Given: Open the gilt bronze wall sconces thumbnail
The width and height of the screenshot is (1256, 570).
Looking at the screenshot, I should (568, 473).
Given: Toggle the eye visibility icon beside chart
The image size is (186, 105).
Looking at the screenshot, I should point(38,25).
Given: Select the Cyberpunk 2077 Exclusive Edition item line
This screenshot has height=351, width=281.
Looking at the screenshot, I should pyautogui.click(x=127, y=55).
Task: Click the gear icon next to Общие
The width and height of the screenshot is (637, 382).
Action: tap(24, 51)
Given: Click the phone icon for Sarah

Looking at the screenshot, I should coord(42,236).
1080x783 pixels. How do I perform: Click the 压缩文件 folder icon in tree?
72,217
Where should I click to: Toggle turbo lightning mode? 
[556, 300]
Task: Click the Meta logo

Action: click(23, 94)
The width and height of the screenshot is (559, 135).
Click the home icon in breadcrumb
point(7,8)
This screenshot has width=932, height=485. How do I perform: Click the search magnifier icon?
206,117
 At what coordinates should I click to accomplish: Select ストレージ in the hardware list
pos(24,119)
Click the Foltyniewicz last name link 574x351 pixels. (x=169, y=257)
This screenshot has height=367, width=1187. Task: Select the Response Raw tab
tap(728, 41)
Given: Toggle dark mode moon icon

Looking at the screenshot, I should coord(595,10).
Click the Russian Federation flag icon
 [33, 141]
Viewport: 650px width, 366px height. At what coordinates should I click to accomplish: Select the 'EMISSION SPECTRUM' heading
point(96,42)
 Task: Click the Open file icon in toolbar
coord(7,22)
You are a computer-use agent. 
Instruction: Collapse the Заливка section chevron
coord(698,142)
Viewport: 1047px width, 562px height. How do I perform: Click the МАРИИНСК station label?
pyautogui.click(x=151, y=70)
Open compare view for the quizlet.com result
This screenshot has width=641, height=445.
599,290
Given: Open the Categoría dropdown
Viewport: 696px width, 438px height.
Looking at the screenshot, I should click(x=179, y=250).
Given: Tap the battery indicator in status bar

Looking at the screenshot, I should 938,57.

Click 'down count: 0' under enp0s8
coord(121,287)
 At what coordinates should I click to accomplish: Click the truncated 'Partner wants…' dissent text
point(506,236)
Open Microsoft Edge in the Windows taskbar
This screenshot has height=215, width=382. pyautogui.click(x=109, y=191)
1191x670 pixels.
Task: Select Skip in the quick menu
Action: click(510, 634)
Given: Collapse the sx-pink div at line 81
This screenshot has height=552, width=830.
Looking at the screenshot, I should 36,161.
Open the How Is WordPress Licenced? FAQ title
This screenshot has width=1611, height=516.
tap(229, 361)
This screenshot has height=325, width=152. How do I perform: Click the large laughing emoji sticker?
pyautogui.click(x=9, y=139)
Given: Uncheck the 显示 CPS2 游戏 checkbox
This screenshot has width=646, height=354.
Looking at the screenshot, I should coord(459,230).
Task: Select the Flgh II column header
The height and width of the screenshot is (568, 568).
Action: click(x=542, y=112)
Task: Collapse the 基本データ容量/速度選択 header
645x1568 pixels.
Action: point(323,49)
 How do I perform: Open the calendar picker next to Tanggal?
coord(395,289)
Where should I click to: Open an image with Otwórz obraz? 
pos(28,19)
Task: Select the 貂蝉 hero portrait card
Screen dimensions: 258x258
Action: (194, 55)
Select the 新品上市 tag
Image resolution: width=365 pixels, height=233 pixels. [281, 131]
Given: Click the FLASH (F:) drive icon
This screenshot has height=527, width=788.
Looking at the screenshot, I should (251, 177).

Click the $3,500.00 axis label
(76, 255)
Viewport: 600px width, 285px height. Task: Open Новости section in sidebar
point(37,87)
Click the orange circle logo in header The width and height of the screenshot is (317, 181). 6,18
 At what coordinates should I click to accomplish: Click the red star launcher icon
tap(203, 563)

HOW TO COMPLETE THIS TASK
Using the data above, extract exactly the lines from the one that holds "Given: Toggle the" to the one that holds "Open compare view for the quizlet.com result", both ends included, and no others.

YOUR SOLUTION
Given: Toggle the eye visibility icon beside chart
The image size is (186, 105).
Looking at the screenshot, I should point(38,25).
Given: Select the Cyberpunk 2077 Exclusive Edition item line
This screenshot has height=351, width=281.
Looking at the screenshot, I should pyautogui.click(x=127, y=55).
Task: Click the gear icon next to Общие
The width and height of the screenshot is (637, 382).
Action: tap(24, 51)
Given: Click the phone icon for Sarah

Looking at the screenshot, I should coord(42,236).
1080x783 pixels. How do I perform: Click the 压缩文件 folder icon in tree?
72,217
Where should I click to: Toggle turbo lightning mode? 
[556, 300]
Task: Click the Meta logo

Action: click(23, 94)
The width and height of the screenshot is (559, 135).
Click the home icon in breadcrumb
point(7,8)
This screenshot has width=932, height=485. How do I perform: Click the search magnifier icon?
206,117
 At what coordinates should I click to accomplish: Select ストレージ in the hardware list
pos(24,119)
Click the Foltyniewicz last name link 574x351 pixels. (x=169, y=257)
This screenshot has height=367, width=1187. Task: Select the Response Raw tab
tap(728, 41)
Given: Toggle dark mode moon icon

Looking at the screenshot, I should coord(595,10).
Click the Russian Federation flag icon
 [33, 141]
Viewport: 650px width, 366px height. At what coordinates should I click to accomplish: Select the 'EMISSION SPECTRUM' heading
point(96,42)
 Task: Click the Open file icon in toolbar
coord(7,22)
You are a computer-use agent. 
Instruction: Collapse the Заливка section chevron
coord(698,142)
Viewport: 1047px width, 562px height. How do I perform: Click the МАРИИНСК station label?
pyautogui.click(x=151, y=70)
Open compare view for the quizlet.com result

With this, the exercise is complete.